▸ Task list
[A] According to the passage about the Notorious B.I.G., on what date was he born?
[B] Please write out the part of the passage about the Notorious B.I.G. starting at "Still, in the" and ending at "friends, and fans.", word for word.

▸ Reading passage
┄┄┄┄┄┄┄┄┄┄

Still, in the case of the Brooklyn boy whose mama named him Christopher, and the rest of the world simply called Biggie, the final change came much too soon. Like the proverbial "gun shot heard around the world", the fatal bullet that killed the Notorious B.I.G. on 8 March 1997 (eight years later, the killer is still on the loose) also transformed the lives of his family, friends, and fans.
A black Buddha of a man born to a 25 year-old schoolteacher mother on 21 May 1972, young Christopher grew up in a time when the city was crumbling in financial decline. From his bedroom window, the husky only child witnessed the grave ills of a community with seemingly no future. It was on these crime-ridden streets of Bedford-Stuyvesant, littered with nodding junkies and abandoned buildings, that the future B.I.G. first witnessed the hard-knock lives that would later lace his street-hardened poetics.

┄┄┄┄┄┄┄┄┄┄

▸ Material

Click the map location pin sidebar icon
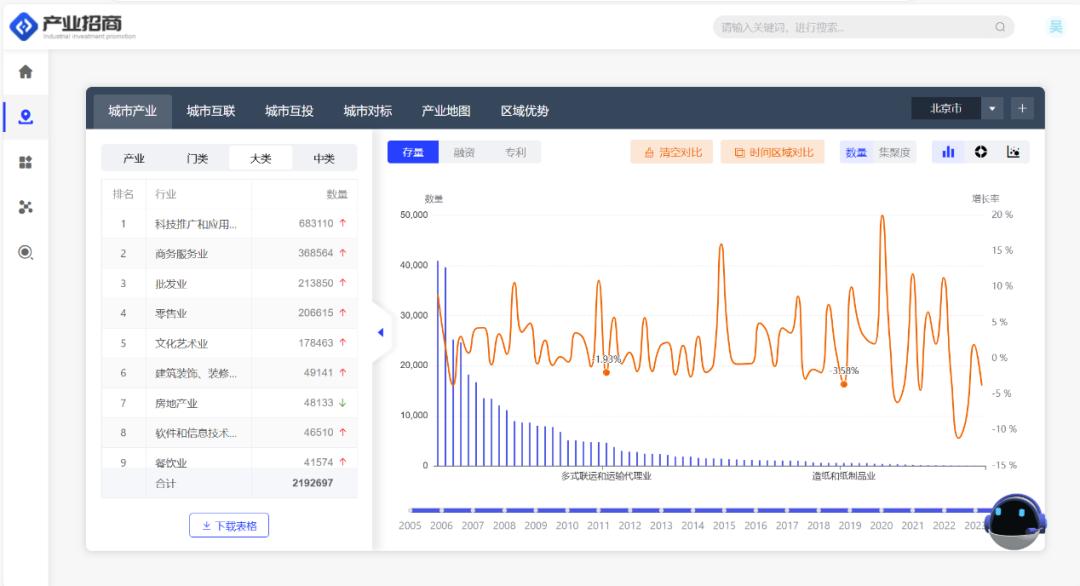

┄┄┄┄┄┄┄┄┄┄

▸ Exercise solutions
[A] 21 May 1972

[B]
Still, in the case of the Brooklyn boy whose mama named him Christopher, and the rest of the world simply called Biggie, the final change came much too soon. Like the proverbial "gun shot heard around the world", the fatal bullet that killed the Notorious B.I.G. on 8 March 1997 (eight years later, the killer is still on the loose) also transformed the lives of his family, friends, and fans.